Data for analysis ->
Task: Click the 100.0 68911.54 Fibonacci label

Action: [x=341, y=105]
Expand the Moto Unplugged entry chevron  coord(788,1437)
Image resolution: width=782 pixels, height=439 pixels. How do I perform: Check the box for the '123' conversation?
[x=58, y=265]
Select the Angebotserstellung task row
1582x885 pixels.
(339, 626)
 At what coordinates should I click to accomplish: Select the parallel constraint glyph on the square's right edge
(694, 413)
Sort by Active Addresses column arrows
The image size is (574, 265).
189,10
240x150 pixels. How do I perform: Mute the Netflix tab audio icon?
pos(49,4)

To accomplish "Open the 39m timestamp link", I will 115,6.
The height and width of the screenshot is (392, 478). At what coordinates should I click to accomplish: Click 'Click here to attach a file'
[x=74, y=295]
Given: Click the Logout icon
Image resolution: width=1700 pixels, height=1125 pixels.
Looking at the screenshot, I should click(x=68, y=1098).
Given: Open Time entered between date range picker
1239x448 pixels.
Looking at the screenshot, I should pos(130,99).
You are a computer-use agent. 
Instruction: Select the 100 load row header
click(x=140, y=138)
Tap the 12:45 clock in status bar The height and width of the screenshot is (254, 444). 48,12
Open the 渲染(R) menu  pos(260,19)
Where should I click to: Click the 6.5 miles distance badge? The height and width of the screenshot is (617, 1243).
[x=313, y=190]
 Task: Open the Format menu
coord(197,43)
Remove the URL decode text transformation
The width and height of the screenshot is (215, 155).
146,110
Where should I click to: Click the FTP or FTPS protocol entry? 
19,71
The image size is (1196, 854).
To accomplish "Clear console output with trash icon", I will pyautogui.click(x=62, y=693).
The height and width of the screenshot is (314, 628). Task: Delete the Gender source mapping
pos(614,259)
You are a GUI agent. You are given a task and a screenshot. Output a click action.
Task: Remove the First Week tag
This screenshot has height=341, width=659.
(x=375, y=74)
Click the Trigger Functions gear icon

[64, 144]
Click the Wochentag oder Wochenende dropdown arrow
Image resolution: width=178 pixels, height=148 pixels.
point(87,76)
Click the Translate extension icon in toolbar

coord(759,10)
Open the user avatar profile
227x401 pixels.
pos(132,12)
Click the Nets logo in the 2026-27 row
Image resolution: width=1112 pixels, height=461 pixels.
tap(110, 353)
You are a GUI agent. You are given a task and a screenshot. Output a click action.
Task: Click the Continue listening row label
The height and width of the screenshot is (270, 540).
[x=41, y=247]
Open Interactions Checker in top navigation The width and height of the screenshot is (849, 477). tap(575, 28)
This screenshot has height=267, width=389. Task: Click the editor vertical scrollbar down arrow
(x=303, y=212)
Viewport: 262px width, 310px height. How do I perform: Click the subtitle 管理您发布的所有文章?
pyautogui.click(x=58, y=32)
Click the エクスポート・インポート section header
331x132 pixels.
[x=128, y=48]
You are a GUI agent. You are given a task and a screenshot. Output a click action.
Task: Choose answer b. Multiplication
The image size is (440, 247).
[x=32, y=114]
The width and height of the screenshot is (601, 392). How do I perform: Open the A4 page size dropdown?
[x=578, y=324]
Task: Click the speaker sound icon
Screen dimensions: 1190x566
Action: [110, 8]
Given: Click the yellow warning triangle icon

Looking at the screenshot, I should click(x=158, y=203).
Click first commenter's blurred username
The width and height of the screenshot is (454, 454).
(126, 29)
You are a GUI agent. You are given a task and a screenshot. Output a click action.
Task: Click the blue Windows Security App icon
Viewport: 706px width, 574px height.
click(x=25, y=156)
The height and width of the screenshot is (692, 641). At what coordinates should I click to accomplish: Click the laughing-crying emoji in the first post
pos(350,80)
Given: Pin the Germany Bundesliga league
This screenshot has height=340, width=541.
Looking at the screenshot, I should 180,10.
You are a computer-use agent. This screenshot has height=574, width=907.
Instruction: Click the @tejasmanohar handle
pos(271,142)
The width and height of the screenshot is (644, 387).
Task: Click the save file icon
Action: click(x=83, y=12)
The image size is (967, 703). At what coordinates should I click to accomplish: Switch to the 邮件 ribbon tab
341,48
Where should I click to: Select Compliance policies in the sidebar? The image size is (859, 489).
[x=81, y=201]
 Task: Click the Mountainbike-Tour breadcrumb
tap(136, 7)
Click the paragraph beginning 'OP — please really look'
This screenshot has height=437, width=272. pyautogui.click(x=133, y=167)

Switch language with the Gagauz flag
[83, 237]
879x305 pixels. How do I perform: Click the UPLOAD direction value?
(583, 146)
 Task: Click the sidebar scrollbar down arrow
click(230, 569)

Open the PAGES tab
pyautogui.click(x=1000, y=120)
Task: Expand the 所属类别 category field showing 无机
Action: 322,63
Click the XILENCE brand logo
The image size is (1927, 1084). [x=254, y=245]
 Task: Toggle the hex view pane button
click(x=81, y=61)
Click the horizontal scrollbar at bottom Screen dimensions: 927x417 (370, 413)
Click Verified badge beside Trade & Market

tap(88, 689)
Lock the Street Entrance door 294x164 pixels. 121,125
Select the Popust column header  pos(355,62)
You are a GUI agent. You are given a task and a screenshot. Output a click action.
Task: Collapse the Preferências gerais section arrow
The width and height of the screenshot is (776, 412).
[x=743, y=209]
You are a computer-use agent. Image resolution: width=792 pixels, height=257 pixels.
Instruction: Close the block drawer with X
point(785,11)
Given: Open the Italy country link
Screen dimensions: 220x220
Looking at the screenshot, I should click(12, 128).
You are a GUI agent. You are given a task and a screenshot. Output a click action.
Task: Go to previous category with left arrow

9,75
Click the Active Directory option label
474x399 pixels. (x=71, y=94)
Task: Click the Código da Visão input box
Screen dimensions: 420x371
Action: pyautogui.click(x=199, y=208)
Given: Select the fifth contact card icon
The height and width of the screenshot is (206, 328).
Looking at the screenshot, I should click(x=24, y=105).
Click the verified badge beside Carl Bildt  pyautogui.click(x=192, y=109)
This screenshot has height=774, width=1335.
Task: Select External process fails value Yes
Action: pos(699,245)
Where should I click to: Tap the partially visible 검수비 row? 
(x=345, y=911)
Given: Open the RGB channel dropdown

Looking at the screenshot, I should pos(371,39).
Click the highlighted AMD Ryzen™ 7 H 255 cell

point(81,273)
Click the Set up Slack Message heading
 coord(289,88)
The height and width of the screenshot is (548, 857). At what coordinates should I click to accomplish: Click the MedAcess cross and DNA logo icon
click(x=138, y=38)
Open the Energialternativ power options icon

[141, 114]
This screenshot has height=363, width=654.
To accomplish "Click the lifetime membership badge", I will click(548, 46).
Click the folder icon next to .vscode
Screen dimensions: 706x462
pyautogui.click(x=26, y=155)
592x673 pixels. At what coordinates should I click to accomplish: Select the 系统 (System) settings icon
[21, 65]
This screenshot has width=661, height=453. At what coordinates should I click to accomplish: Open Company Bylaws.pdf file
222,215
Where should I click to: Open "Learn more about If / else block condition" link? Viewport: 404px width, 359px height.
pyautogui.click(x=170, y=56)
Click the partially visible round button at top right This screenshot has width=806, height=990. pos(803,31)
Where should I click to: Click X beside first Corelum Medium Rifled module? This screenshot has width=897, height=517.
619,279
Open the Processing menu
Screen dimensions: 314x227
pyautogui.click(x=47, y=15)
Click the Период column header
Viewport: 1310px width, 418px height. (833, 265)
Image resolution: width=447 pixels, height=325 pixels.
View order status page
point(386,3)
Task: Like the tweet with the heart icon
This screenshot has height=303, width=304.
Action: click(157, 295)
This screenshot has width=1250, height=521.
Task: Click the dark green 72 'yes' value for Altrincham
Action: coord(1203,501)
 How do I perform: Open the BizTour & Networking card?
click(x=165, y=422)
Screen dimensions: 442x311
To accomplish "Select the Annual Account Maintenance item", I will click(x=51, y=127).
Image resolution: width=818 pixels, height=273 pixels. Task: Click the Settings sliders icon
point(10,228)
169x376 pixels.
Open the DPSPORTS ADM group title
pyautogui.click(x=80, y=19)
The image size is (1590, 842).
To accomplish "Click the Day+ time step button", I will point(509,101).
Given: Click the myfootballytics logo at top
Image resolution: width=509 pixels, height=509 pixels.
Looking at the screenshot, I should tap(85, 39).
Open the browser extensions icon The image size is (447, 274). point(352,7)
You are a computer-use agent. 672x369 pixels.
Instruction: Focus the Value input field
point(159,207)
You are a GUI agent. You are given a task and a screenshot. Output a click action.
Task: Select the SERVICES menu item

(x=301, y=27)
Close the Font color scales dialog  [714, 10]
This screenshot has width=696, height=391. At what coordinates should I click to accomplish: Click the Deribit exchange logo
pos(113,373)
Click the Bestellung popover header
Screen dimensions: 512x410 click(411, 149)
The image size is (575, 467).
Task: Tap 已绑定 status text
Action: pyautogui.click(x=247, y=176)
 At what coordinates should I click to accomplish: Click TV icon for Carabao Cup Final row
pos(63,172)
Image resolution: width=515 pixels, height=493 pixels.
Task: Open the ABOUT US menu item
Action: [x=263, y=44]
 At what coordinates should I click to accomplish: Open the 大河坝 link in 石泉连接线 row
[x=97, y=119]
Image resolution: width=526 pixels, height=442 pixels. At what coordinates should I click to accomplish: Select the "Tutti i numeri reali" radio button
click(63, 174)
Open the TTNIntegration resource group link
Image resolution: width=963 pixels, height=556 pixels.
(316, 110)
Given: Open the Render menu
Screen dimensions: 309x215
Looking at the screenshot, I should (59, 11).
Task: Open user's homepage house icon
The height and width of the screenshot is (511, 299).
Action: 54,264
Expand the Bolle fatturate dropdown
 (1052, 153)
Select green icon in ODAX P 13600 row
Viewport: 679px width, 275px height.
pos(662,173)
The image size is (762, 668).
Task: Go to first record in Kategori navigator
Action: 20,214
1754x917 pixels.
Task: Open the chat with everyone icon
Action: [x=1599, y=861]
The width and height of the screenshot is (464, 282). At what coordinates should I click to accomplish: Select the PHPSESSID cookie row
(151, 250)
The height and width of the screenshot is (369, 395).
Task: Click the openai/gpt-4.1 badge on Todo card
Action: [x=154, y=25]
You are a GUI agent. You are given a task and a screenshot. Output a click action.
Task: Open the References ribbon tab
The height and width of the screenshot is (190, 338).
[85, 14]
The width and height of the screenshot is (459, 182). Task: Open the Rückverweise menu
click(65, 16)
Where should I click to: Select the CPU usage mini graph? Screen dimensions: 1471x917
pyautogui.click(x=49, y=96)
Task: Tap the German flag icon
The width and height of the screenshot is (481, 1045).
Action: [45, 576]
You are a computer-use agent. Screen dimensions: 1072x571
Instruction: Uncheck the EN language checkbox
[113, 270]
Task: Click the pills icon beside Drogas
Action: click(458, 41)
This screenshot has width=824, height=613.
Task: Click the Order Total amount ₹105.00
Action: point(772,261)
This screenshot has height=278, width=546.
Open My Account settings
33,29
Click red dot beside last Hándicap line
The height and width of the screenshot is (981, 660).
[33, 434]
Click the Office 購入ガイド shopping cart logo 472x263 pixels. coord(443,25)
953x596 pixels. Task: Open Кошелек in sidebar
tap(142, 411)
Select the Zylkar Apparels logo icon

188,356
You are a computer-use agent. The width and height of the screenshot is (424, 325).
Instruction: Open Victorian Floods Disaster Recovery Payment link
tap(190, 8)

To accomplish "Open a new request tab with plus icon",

What you should do ->
Find the lines above that include the string "section" and copy them.

Expected answer ->
Click the エクスポート・インポート section header
Task: Collapse the Preferências gerais section arrow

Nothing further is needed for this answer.